The report found that over this period those responsible for these services too often provided clinical care that was suboptimal and led to significant harm, failed to listen to the families involved, and acted in ways which made the experience of families unacceptably and distressingly poor. It identifies four key areas for action which must be addressed to improve patient safety in maternity and neonatal care services.
This report sets out the findings of the Panel’s Investigation of maternity services at East Kent Hospitals University NHS Foundation Trust, by:
- Describing how those responsible for the provision of maternity services failed to ensure the safety of women and babies, leading to repeated suboptimal care and poor outcomes – in many cases disastrous.
- Highlighting an unacceptable lack of compassion and kindness, impacting heavily on women and families both as part of their care and afterwards, when they sought answers to understand what had gone wrong.

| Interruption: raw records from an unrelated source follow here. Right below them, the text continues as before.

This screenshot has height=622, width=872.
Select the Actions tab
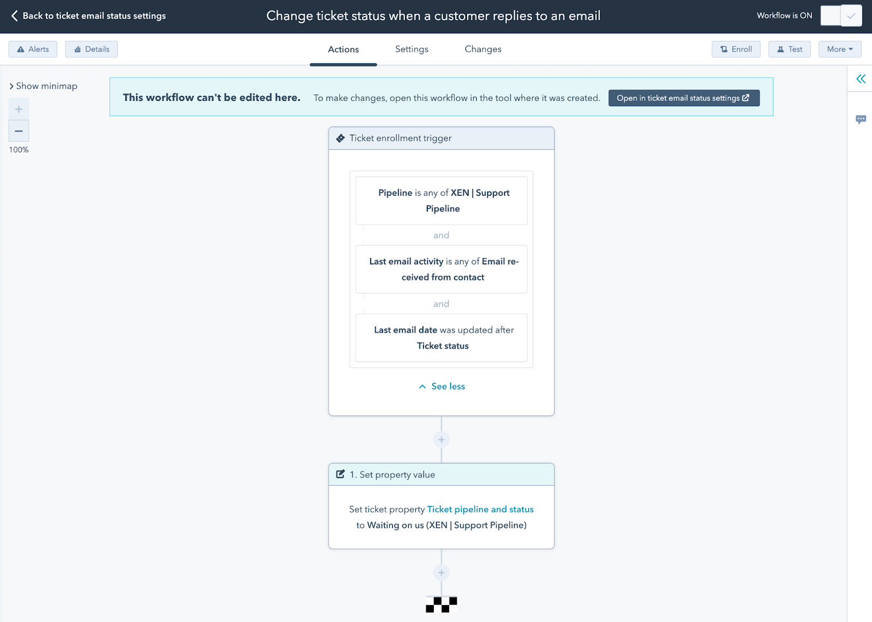[x=343, y=49]
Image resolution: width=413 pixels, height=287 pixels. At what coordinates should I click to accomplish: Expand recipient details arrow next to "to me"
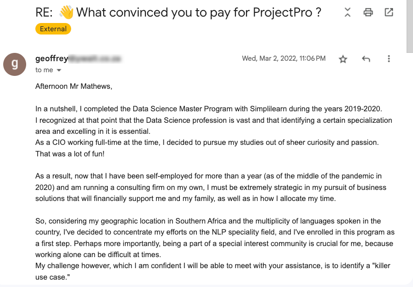(59, 70)
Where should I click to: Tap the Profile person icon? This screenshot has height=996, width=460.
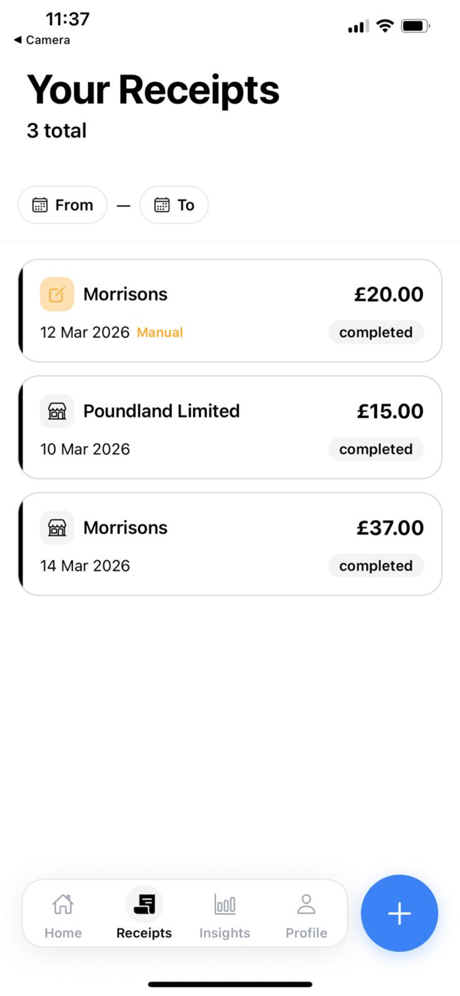pos(306,905)
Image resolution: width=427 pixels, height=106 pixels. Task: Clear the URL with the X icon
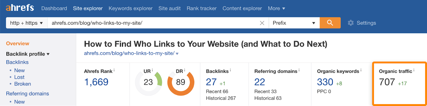coord(262,23)
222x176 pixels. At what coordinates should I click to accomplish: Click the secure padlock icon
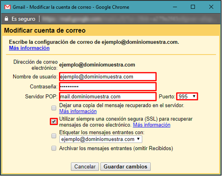6,18

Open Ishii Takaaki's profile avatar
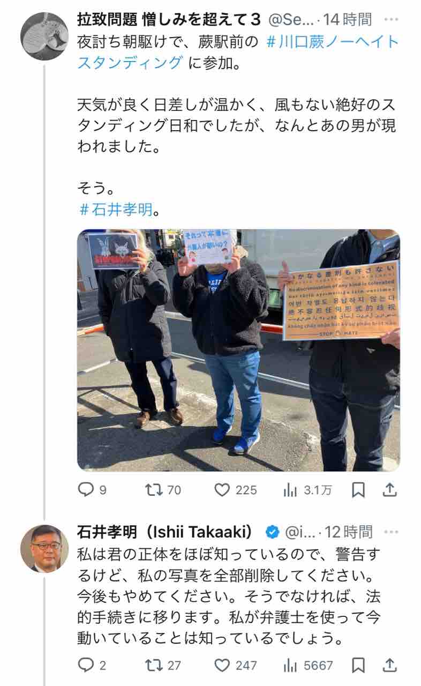(x=44, y=549)
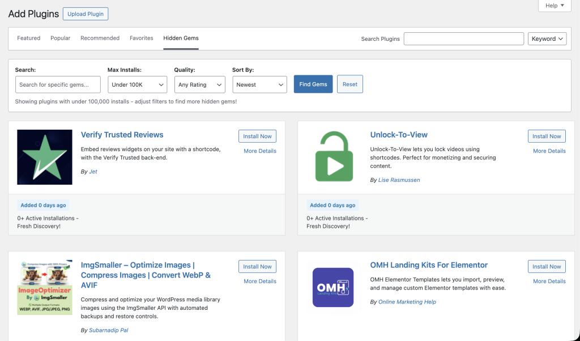Screen dimensions: 580x341
Task: Click the Upload Plugin button
Action: [86, 14]
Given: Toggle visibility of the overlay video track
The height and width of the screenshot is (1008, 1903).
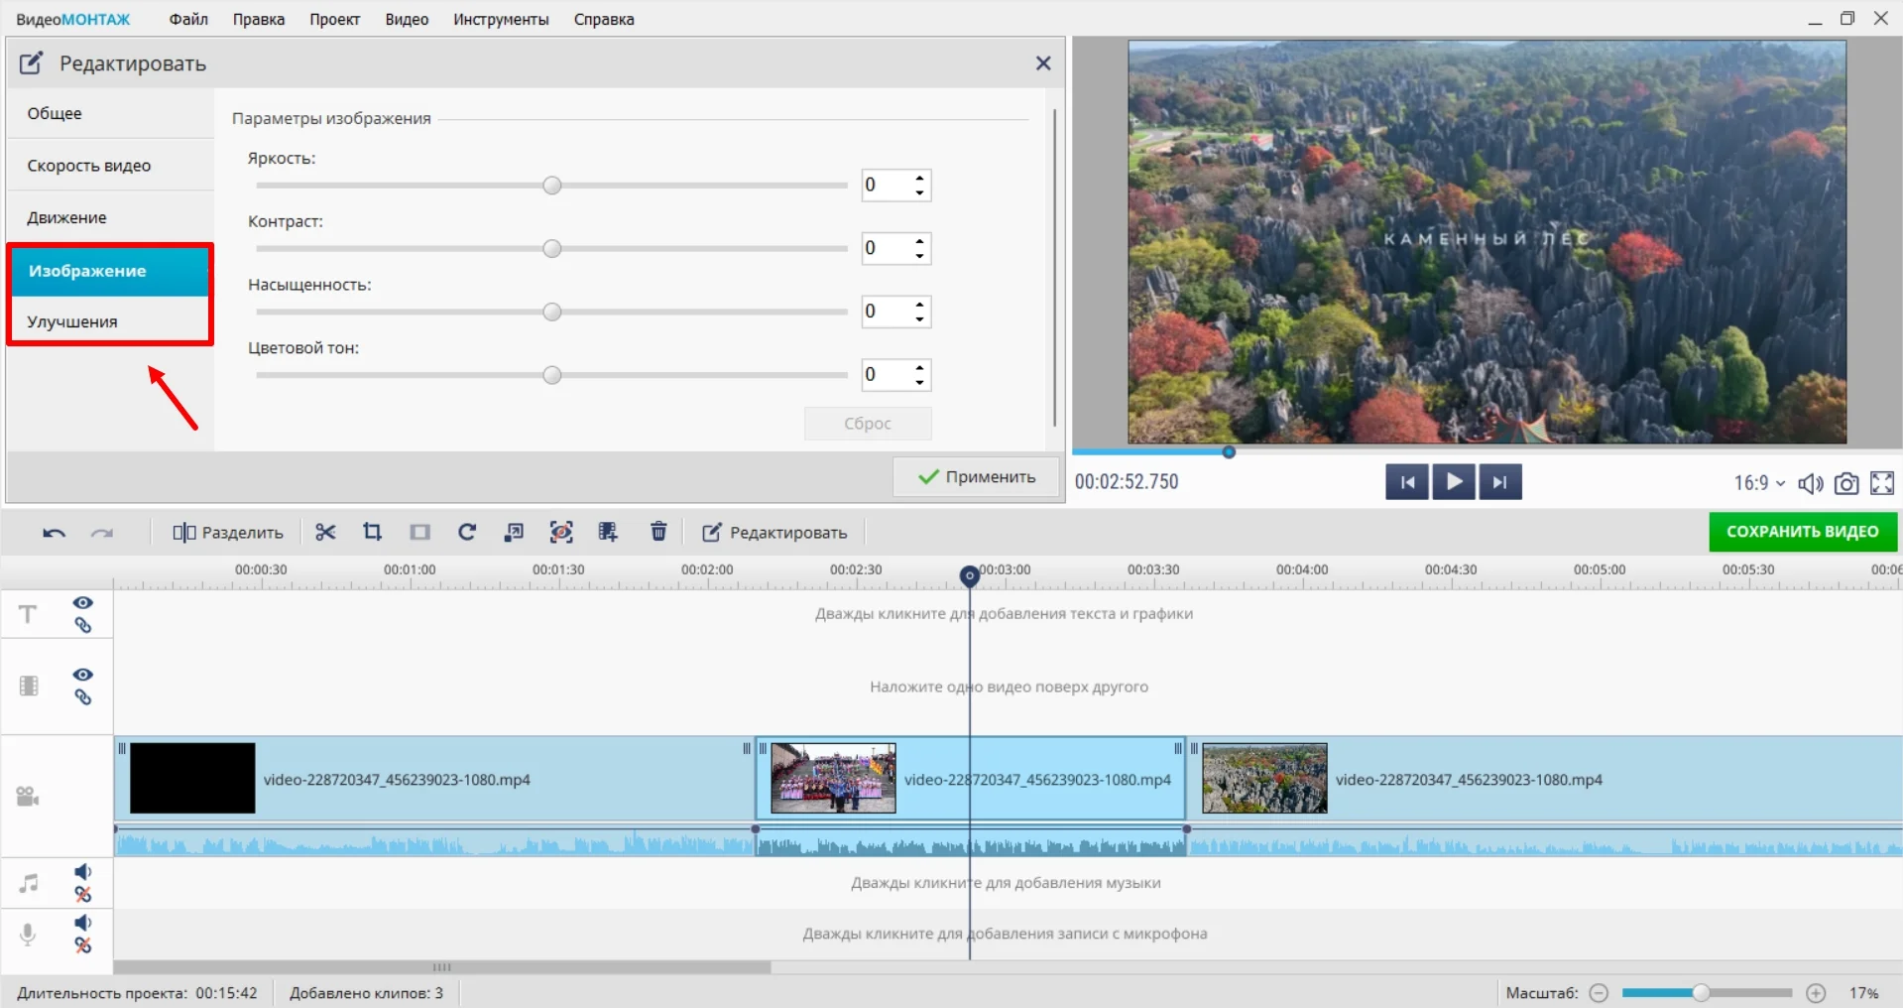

- Delineating grossly flawed teamworking among and between midwifery and medical staff, and an organisational response characterised by internal and external denial with many missed opportunities to investigate and correct devastating failings.
Key areas for action
The report has not sought to make multiple detailed recommendations, with its author noting that NHS trusts already have many maternity safety recommendations and action plans resulting from previous initiatives and investigations. Instead, it identifies identify four broad areas for action based firmly on its findings but with much wider applicability:
1. Monitoring safe performance – finding signals among noise
- The prompt establishment of a Task Force with appropriate membership to drive the introduction of valid maternity and neonatal outcome measures capable of differentiating signals among noise to display significant trends and outliers, for mandatory national use.
2. Standards of clinical behaviour – technical care is not enough
- Those responsible for undergraduate, postgraduate and continuing clinical education be commissioned to report on how compassionate care can best be embedded into practice and sustained through lifelong learning.
- Relevant bodies, including Royal Colleges, professional regulators and employers, be commissioned to report on how the oversight and direction of clinicians can be improved, with nationally agreed standards of professional behaviour and appropriate sanctions for non-compliance.
3. Flawed teamworking – pulling in different directions
- Relevant bodies, including the Royal College of Obstetricians and Gynaecologists, the Royal College of Midwives and the Royal College of Paediatrics and Child Health, be charged with reporting on how teamworking in maternity and neonatal care can be improved, with particular reference to establishing common purpose, objectives and training from the outset.
- Relevant bodies, including Health Education England, Royal Colleges and employers, be commissioned to report on the employment and training of junior doctors to improve support, teamworking and development.
4. Organisational behaviour – looking good while doing badly
- The Government reconsider bringing forward a bill placing a duty on public bodies not to deny, deflect and conceal information from families and other bodies.
- Trusts be required to review their approach to reputation management and to ensuring there is proper representation of maternity care on their boards.
- NHSE reconsider its approach to poorly performing trusts, with particular reference to leadership.
East Kent Hospitals University NHS Foundation Trust
The report also makes one recommendation specific to the Trust:
- The Trust accept the reality of these findings; acknowledge in full the unnecessary harm that has been caused; and embark on a restorative process addressing the problems identified, in partnership with families, publicly and with external input.